From the line holding "[Share to X] (625, 331)" to the final line of the entries, set down each line exactly, including both, and nothing more.
┌────────
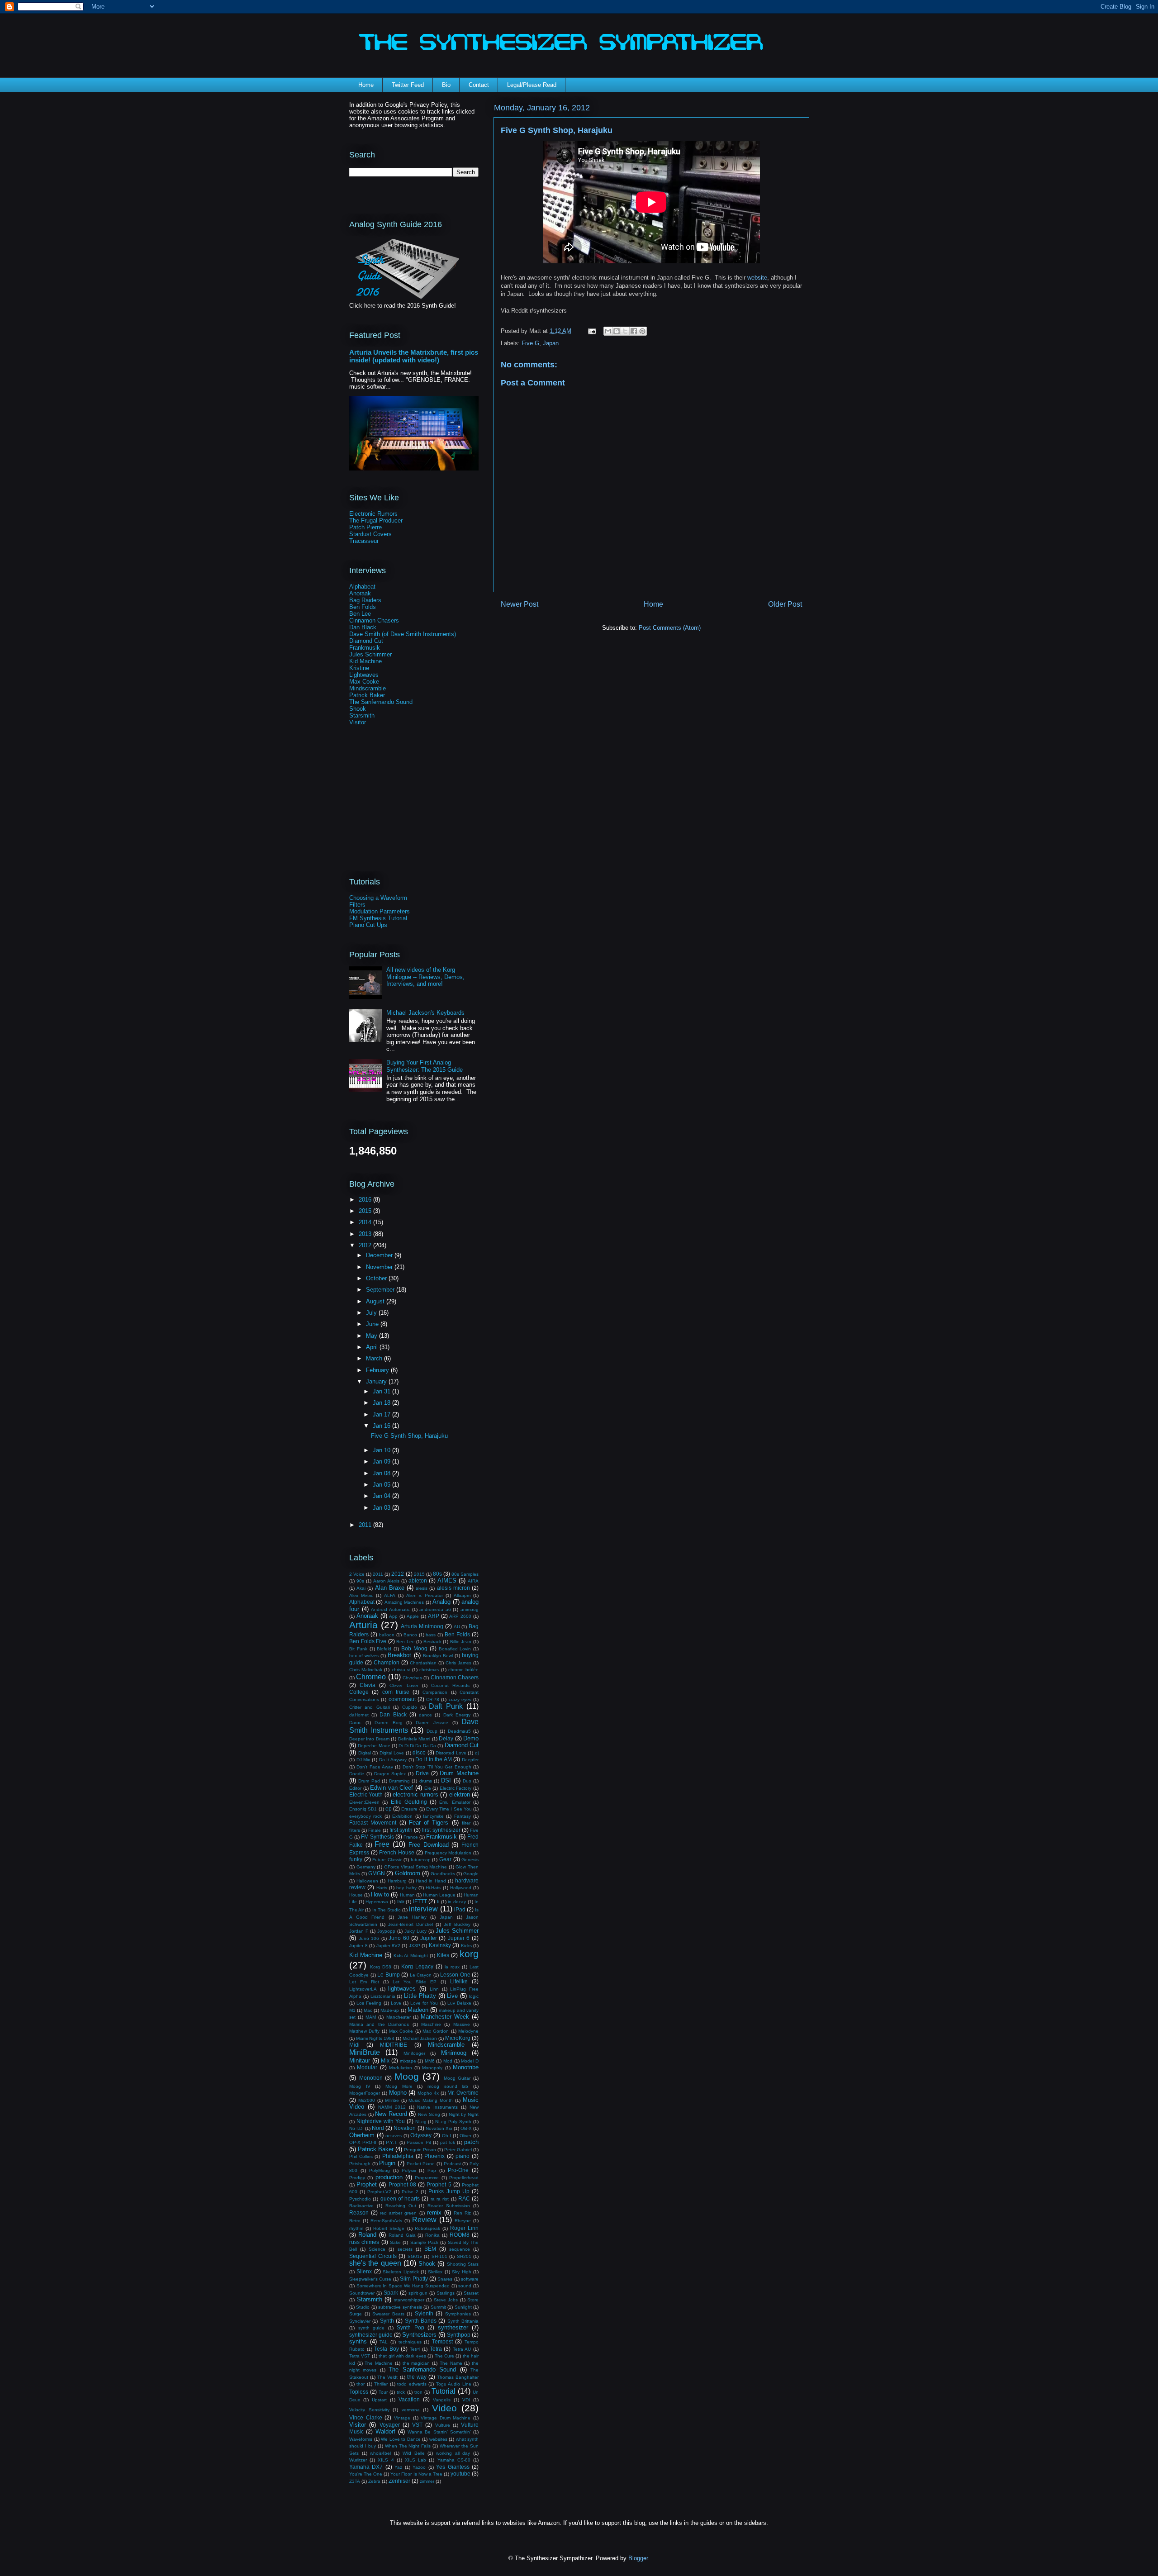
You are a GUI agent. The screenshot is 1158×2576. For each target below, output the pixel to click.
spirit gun (418, 2293)
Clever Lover (403, 1685)
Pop (431, 2170)
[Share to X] (625, 331)
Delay (446, 1738)
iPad (459, 1909)
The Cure (444, 2355)
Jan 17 (382, 1414)
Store (473, 2299)
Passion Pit (419, 2142)
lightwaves (402, 1988)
└────────
* TASK RESPONSE *
[Share to X] (625, 331)
Delay (446, 1738)
iPad (459, 1909)
The Cure (444, 2355)
Jan 17 (382, 1414)
Store (473, 2299)
Passion Pit (419, 2142)
lightwaves (402, 1988)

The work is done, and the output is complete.